# EXERCISE OBJECTIVE:
Rewrite all of the entries below with "GUI agent" changed to "UI agent" wherever it occurs, keeping every other part the same.

# INFORMATION SUPPLIED:
──────────

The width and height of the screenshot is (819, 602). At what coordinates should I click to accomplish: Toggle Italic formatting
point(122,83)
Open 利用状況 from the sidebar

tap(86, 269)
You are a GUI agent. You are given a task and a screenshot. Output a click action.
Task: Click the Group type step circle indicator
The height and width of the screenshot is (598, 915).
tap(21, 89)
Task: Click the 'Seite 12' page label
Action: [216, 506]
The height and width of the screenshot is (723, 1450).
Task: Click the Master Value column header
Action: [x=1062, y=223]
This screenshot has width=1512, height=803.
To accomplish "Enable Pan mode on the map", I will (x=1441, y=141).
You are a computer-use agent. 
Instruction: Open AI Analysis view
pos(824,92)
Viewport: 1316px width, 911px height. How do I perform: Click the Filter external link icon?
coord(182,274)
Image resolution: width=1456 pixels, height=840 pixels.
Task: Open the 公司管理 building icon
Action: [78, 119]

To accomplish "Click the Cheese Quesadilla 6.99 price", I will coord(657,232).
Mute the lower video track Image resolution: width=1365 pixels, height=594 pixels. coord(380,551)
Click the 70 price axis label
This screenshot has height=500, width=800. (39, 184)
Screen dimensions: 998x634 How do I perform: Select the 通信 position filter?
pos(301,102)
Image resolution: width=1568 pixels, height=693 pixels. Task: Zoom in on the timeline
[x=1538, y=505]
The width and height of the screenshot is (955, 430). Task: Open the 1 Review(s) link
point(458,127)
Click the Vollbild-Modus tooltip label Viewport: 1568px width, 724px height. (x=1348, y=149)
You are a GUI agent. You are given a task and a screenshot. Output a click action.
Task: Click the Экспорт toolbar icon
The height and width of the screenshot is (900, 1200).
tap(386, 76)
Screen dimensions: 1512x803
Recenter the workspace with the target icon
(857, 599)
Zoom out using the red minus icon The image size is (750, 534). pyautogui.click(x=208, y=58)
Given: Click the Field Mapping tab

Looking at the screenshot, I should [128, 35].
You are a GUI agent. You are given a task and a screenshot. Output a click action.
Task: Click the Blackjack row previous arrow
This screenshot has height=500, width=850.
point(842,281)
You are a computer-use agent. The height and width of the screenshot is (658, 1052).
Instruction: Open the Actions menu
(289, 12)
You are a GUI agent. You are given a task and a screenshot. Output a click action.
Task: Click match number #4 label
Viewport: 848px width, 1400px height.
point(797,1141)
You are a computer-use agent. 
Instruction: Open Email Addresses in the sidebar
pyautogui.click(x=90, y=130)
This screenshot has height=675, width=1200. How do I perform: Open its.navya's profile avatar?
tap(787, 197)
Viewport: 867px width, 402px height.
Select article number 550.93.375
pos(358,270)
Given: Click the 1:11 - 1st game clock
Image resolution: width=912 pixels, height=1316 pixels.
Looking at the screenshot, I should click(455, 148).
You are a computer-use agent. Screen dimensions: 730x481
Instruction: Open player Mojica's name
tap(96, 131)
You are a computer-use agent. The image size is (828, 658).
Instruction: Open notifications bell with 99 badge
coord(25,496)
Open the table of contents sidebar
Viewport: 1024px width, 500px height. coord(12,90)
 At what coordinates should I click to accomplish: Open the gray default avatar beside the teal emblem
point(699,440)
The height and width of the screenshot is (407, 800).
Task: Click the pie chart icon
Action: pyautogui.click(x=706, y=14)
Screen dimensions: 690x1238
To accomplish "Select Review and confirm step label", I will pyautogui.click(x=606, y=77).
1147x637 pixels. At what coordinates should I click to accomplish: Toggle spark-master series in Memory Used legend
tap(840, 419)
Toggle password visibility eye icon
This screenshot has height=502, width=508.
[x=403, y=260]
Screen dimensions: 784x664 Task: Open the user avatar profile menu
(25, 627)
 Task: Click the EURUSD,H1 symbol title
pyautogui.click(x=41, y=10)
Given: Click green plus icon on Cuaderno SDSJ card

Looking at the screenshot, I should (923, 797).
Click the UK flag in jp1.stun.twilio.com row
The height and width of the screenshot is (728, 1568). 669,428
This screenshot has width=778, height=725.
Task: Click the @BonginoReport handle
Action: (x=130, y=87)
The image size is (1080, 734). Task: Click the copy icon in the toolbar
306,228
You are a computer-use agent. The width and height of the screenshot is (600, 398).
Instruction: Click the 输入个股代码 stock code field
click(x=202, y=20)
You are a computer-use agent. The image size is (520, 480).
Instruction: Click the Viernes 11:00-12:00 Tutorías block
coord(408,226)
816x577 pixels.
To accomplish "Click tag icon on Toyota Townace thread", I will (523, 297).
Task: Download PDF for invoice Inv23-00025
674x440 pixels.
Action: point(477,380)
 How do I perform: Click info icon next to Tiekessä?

──────────

# TASK SOLUTION:
The width and height of the screenshot is (819, 602). At what coordinates should I click to accomplish: Toggle Italic formatting
point(122,83)
Open 利用状況 from the sidebar

tap(86, 269)
You are a UI agent. You are given a task and a screenshot. Output a click action.
Task: Click the Group type step circle indicator
The height and width of the screenshot is (598, 915).
tap(21, 89)
Task: Click the 'Seite 12' page label
Action: [216, 506]
The height and width of the screenshot is (723, 1450).
Task: Click the Master Value column header
Action: [x=1062, y=223]
This screenshot has width=1512, height=803.
To accomplish "Enable Pan mode on the map", I will (x=1441, y=141).
You are a computer-use agent. 
Instruction: Open AI Analysis view
pos(824,92)
Viewport: 1316px width, 911px height. How do I perform: Click the Filter external link icon?
coord(182,274)
Image resolution: width=1456 pixels, height=840 pixels.
Task: Open the 公司管理 building icon
Action: [78, 119]

To accomplish "Click the Cheese Quesadilla 6.99 price", I will coord(657,232).
Mute the lower video track Image resolution: width=1365 pixels, height=594 pixels. coord(380,551)
Click the 70 price axis label
This screenshot has height=500, width=800. (39, 184)
Screen dimensions: 998x634 How do I perform: Select the 通信 position filter?
pos(301,102)
Image resolution: width=1568 pixels, height=693 pixels. Task: Zoom in on the timeline
[x=1538, y=505]
The width and height of the screenshot is (955, 430). Task: Open the 1 Review(s) link
point(458,127)
Click the Vollbild-Modus tooltip label Viewport: 1568px width, 724px height. (x=1348, y=149)
You are a UI agent. You are given a task and a screenshot. Output a click action.
Task: Click the Экспорт toolbar icon
The height and width of the screenshot is (900, 1200).
tap(386, 76)
Screen dimensions: 1512x803
Recenter the workspace with the target icon
(857, 599)
Zoom out using the red minus icon The image size is (750, 534). pyautogui.click(x=208, y=58)
Given: Click the Field Mapping tab

Looking at the screenshot, I should [128, 35].
You are a UI agent. You are given a task and a screenshot. Output a click action.
Task: Click the Blackjack row previous arrow
This screenshot has height=500, width=850.
point(842,281)
You are a computer-use agent. The height and width of the screenshot is (658, 1052).
Instruction: Open the Actions menu
(289, 12)
You are a UI agent. You are given a task and a screenshot. Output a click action.
Task: Click match number #4 label
Viewport: 848px width, 1400px height.
point(797,1141)
You are a computer-use agent. 
Instruction: Open Email Addresses in the sidebar
pyautogui.click(x=90, y=130)
This screenshot has height=675, width=1200. How do I perform: Open its.navya's profile avatar?
tap(787, 197)
Viewport: 867px width, 402px height.
Select article number 550.93.375
pos(358,270)
Given: Click the 1:11 - 1st game clock
Image resolution: width=912 pixels, height=1316 pixels.
Looking at the screenshot, I should click(455, 148).
You are a computer-use agent. Screen dimensions: 730x481
Instruction: Open player Mojica's name
tap(96, 131)
You are a computer-use agent. The image size is (828, 658).
Instruction: Open notifications bell with 99 badge
coord(25,496)
Open the table of contents sidebar
Viewport: 1024px width, 500px height. coord(12,90)
 At what coordinates should I click to accomplish: Open the gray default avatar beside the teal emblem
point(699,440)
The height and width of the screenshot is (407, 800).
Task: Click the pie chart icon
Action: pyautogui.click(x=706, y=14)
Screen dimensions: 690x1238
To accomplish "Select Review and confirm step label", I will pyautogui.click(x=606, y=77).
1147x637 pixels. At what coordinates should I click to accomplish: Toggle spark-master series in Memory Used legend
tap(840, 419)
Toggle password visibility eye icon
This screenshot has height=502, width=508.
[x=403, y=260]
Screen dimensions: 784x664 Task: Open the user avatar profile menu
(25, 627)
 Task: Click the EURUSD,H1 symbol title
pyautogui.click(x=41, y=10)
Given: Click green plus icon on Cuaderno SDSJ card

Looking at the screenshot, I should (923, 797).
Click the UK flag in jp1.stun.twilio.com row
The height and width of the screenshot is (728, 1568). 669,428
This screenshot has width=778, height=725.
Task: Click the @BonginoReport handle
Action: (x=130, y=87)
The image size is (1080, 734). Task: Click the copy icon in the toolbar
306,228
You are a computer-use agent. The width and height of the screenshot is (600, 398).
Instruction: Click the 输入个股代码 stock code field
click(x=202, y=20)
You are a computer-use agent. The image size is (520, 480).
Instruction: Click the Viernes 11:00-12:00 Tutorías block
coord(408,226)
816x577 pixels.
To accomplish "Click tag icon on Toyota Townace thread", I will (523, 297).
Task: Download PDF for invoice Inv23-00025
674x440 pixels.
Action: point(477,380)
 How do I perform: Click info icon next to Tiekessä?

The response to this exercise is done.